Paent Meagan Booth speaks about how President Donald Trump’s Department of Education cuts could affect her 15-year-old autistic daughter during a protest at the Texas Capitol on April 19. MICHAEL KARLIS/REPORTING TEXAS

Meagan Booth spoke on behalf of her 15-year-old autistic daughter. With the Trump administration’s funding cuts to the Department of Education, a civil rights investigation into incessant bullying directed at her daughter, which led to two hospitalizations, has vanished. 

“What does it say to families like mine when the very agency tasked with protecting our children’s rights is dissolved?” Booth said. “It sends a message to school districts that compliance is optional, that they can look the other way when children are bullied, denied services or discriminated against, and face no consequences.”

Meanwhile, Austin Community College professor Bryan Register cited “Why Civil Resistance Works,” a book by Erica Chenoweth and Maria J. Stephen that examines effective case studies of regime overthrow, to offer  instructions on how the resistance movement should proceed in its defiance of the Trump administration. 

“As things stand, we don’t know whether soldiers will obey orders to fire on protesters,” Register cried out into the microphone. “But we do know about the illegal kidnappings that immigration police are already doing. It is going to be critical at some point in the next few years that the army and the police see us as human beings and fellow Americans, and refuse to follow orders. Wrapping ourselves in the flag is part of that.”

Although the rhetoric may sound hyperbolic, some legal experts and academics have become alarmed by the Trump administration’s challenges to constitutional law and political norms in recent weeks.  

They cite the administration’s refusal to facilitate the return of mistakenly deported Kilmar Abrego Garcia from an El Salvador prison despite a Supreme Court ruling, not providing due process in deportation cases and most recently moving toward invoking the Insurrection Act of 1807, which some scholars equate to martial law. 

Defense Secretary Pete Hagseth and Homeland Security Secretary Kristi Noem ultimately declined to recommend that Trump invoke the Act, which the administration wanted to use to secure the southern border with military personnel—at least for now. 

However, experts, including American University assistant government professor and executive power expert Chris Edelson, warn that Trump’s ongoing war with Harvard University is another indication of constitutional decline. 

The White House has threatened to freeze $3.2 billion in federal grants and contracts for refusing to abide by the Trump administration’s demands, including eliminating DEI inclusion programs, banning facemasks, and enacting merit-based hiring and admission reforms.

“If presidents can simply freeze spending and impound spending without following the Impoundment Control Act, it means the constitutional system no longer exists in the way we think of it,” Edelson told Reporting Texas. “In that case, Congress could pass legislation that would become law requiring spending, and the president could just decide which and which not to follow.”

In response to warnings of a slide into authoritarianism, Webber called upon the various grassroots movements gathered at the state Capitol to collaborate with organizations that teach nonviolent resistance tactics, including the King Center, American Civil Liberties Union and United Farm Workers. 

Austin Community College professor Bryan Register holds a copy of ‘Why Civil Resistance Works,’ a book by Erica Chenoweth and Maria J. Stephen that examined effective case studies of regime overthrow, during an anti-Trump protest in Austin on April 19. MICHAEL KARLIS/REPORTING TEXAS

“Too many people were abused, kicked, spat on.
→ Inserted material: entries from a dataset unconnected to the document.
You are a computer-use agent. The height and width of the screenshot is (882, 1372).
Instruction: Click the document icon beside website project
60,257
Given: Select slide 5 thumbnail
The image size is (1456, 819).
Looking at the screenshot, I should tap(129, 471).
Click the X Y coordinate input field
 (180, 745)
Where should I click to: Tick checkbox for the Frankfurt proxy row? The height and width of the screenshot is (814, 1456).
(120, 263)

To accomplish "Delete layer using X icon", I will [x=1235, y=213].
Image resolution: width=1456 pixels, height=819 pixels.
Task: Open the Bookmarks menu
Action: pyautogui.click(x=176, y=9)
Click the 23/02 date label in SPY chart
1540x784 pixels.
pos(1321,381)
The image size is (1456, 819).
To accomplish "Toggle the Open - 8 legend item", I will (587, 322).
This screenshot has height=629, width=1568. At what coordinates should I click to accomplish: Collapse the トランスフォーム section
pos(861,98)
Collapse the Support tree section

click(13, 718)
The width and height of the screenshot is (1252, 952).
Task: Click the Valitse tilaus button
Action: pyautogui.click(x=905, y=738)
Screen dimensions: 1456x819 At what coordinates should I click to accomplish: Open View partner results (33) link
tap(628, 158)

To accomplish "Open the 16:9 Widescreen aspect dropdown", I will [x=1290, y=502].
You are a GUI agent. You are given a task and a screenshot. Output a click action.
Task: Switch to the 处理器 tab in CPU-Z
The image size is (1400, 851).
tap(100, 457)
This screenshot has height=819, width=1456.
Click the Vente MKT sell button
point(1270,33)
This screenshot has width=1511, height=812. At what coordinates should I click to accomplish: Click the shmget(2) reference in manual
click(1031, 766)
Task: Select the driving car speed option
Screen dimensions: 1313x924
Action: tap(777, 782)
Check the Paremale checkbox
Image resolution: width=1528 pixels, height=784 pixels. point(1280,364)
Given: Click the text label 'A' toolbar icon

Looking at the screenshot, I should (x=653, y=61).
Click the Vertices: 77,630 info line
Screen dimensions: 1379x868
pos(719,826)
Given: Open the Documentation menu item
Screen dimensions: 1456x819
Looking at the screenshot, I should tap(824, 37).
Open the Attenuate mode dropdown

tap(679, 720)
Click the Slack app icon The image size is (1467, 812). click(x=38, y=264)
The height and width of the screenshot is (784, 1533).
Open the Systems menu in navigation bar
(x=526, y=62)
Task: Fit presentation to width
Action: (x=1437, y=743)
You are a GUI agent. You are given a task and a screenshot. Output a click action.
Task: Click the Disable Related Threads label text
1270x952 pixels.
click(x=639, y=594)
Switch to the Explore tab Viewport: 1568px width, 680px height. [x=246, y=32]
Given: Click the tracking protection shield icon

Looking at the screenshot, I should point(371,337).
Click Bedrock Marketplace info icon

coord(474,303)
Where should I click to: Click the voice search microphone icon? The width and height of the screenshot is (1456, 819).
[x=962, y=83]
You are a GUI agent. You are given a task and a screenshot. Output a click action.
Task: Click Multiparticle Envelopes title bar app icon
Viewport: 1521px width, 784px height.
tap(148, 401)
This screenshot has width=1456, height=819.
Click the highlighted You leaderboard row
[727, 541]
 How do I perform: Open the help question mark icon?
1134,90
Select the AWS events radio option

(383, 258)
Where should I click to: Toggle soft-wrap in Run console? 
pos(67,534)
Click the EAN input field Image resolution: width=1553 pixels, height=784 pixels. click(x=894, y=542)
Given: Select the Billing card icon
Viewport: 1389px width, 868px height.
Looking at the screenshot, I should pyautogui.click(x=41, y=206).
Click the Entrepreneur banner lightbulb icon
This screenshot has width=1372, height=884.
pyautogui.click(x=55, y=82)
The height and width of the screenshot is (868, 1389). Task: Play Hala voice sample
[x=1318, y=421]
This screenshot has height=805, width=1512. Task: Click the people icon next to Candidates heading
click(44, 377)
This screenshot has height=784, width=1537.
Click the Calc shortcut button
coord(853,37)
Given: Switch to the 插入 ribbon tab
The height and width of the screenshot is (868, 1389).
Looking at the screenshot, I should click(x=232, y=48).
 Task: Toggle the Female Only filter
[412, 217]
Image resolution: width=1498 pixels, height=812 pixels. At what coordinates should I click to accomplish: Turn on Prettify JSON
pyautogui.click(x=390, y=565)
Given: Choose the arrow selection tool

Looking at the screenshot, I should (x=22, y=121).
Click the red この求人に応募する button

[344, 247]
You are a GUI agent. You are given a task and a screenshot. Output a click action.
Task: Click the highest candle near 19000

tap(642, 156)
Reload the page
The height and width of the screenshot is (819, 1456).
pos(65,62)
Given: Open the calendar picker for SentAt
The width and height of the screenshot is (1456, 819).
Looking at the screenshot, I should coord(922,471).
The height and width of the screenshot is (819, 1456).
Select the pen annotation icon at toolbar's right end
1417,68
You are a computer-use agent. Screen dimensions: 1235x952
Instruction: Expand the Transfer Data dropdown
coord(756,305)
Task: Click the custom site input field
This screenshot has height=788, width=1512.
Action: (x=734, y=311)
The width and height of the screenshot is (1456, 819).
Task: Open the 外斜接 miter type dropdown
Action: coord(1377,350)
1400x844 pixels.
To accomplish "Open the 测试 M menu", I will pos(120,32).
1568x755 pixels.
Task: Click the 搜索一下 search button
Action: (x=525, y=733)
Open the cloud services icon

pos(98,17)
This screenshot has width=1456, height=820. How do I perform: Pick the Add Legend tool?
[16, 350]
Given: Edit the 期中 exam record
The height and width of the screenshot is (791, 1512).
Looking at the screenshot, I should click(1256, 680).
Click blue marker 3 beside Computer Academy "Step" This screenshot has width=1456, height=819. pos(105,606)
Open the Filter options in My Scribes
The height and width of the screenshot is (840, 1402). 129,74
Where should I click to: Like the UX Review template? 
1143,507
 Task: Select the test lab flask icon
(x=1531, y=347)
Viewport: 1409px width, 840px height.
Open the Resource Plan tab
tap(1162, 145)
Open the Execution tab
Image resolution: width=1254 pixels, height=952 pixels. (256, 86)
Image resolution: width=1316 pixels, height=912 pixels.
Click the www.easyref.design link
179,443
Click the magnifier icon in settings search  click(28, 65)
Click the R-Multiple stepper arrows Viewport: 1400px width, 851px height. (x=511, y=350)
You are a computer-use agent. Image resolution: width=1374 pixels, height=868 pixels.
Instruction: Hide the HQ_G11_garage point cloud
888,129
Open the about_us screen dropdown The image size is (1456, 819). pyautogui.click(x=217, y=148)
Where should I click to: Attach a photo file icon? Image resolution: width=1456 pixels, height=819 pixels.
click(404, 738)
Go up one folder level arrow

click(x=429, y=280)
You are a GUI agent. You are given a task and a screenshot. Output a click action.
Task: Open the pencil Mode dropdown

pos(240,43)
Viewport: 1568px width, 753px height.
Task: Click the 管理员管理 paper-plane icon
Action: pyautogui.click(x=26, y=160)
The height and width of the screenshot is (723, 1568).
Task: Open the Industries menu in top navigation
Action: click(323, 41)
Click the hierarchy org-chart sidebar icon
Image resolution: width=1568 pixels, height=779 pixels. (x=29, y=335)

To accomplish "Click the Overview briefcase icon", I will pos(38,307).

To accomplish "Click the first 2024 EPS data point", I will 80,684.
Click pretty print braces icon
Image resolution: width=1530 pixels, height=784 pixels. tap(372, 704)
Too many people fought for too many rights for us to forget the lessons they suffered to teach us,” Webber said. 

ACC’s Register told the crowd that history shows that only 3.5% of a nation’s population is needed to engage in nonviolent protests for party loyalists to begin jumping ship, leading to regime change. 

“If 3.5% of us get in the streets and the regime remains, that doesn’t mean that we failed,” Register said. “It means that we need to get smarter.